Enter the Giant Propel Advanced Disc aerodynamic racer that I took for a 20-mile spin around Central Park’s demanding loop, as well as to the welcoming streets of Manhattan.
While Giant has been making fine bicycles for years, they’ve never set themselves apart as beautiful. But this newest iteration of Giant’s Propel Aero line is quite the looker. A new graphics kit speaks of speed and the matte, “neon red” paint job (I prefer to call it “hyper orange”) not only looks tremendous but gave me a new level of confidence that his raw carbon daily cycle doesn’t provide while slicing through hurried cabs around Columbus Circle during twilight hours.
The other thing that stands out about the new Propel is its Bauhaus, minimalist form. Internally-routed cables, a streamlined, proprietary headset, disc brakes (more on these in a bit) that remove the clutter of rim brakes and recessed hardware present more of the negative space than that of the bicycle itself. Pair all this with a set of staggered rim sizes front and aft and sharp, airfoil shaped tube construction, and the Propel presents itself as a rubber-melting missile.

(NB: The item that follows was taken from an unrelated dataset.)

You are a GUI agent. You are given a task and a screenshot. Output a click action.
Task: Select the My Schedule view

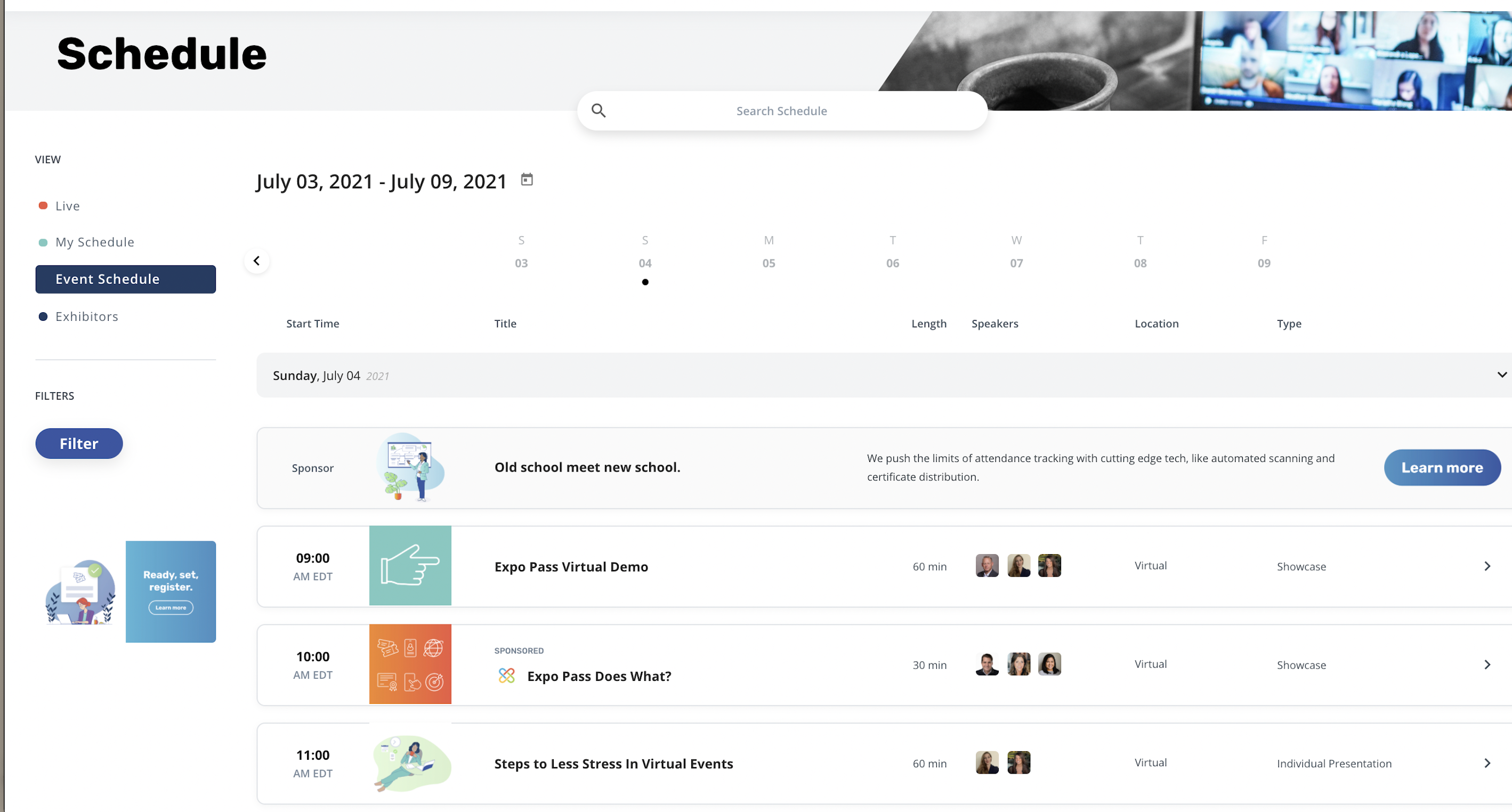(94, 242)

Comfortable. Without going through a fitting, I grabbed a steed the same size as my t-shirts – medium. With a little adjustment of seat post height and a fiddle with the seat position on the rails, a snug fit was found. The rise of the bars was easy on my shattered back, the wing-shaped bars provided a sturdy and tactile feel in the cockpit. The Contact saddle, though hard as a rock, was ergonomically correct.
Once clicked into the Look pedals and with a few revolutions spun, it became quickly obvious just how stiff a ride the new Propel is. Every ounce of power input was instantly turned into forward motion. On the flats, the aero shaped frame and wheels provide a very stable ride. While the wheelbase is a very traditional geometry, it felt longer than normal – smoothing out the jittery, edgy feeling a lot of carbon-clad racing bicycles serve up. On the East side of Central Park’s loop, where the elevation changes smoothly roll and sway, the Propel begged to be clicked up a gear and be pushed. The Shimano Ultegra crankset and cassette responds well too. Very gentle inputs will put the derailleurs to work sending the chain back and forth with plush shifts that have little impact on the pedal stroke and cadence, though the front derailleur did have to be further encouraged a few times to complete the shift.

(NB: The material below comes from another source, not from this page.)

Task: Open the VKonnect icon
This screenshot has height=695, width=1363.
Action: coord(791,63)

Heading further north and into the fast East Drive downhill that encircles Lasker Rink, the Propel was in its element. The bike stayed positively planted while peddling hard through the downhill and it leaned in with confidence for the apex of the corner, piling on the speed. The 42mm SLR 1 Aero front wheel kept steering precise at speed as it cut through the wind like the keel on a sailboat. A few clicks down the gears kept momentum moving for the upcoming and far less fun of Harlem Hill, an aggressive incline that brings the rider to the West side of the park heading south. The Propel stayed sharp on the climb and put power down efficiently. Out of the saddle, the Contact SL Aero bars provided a comfortable grasp of the machine and the frame served up no discernable flex while powering hard through the pedals. The bike feels efficient when climbing.

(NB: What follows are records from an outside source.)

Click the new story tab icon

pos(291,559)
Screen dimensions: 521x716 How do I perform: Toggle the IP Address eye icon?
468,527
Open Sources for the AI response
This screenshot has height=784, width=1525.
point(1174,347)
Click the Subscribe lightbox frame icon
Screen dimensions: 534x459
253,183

Back to those brakes. Hydraulic disc brakes are not often found on an aero whip but that day, I was glad they were there. While traditional caliper brakes provide more than enough stopping power in most cases, these 140mm Shimano Ultegra hydraulic affairs give not only stopping power, but a handful of feel as well. While sprinting at more than 24 miles an hour past Strawberry Fields, a duo of women finished with their morning walk decided it was time to cut west, right in front of my path. I was able to apply massive stopping power and I actually locked the front and rear wheels but with miniscule modulation on the brake levers, I was able to keep the front from washing out and the rear from coming around until the women scurried, giving me a small hole to aim for. I pointed toward the gap and released the brakes to thread the needle and escape calamity. This was the shining moment for the Propel for me. If I was on my own caliper-shod bicycle, I don’t think I would have been able to apply that level of finesse to the brakes to control the high-speed situation so smoothly.
Overall, the Giant Propel Advanced Disc left me with gear envy. It translated pedaling to speed with little drag, inspired confidence in the downhills, and made my climbing feel more efficient. $3,775 for a bicycle may sound steep to some, but it pays with performance.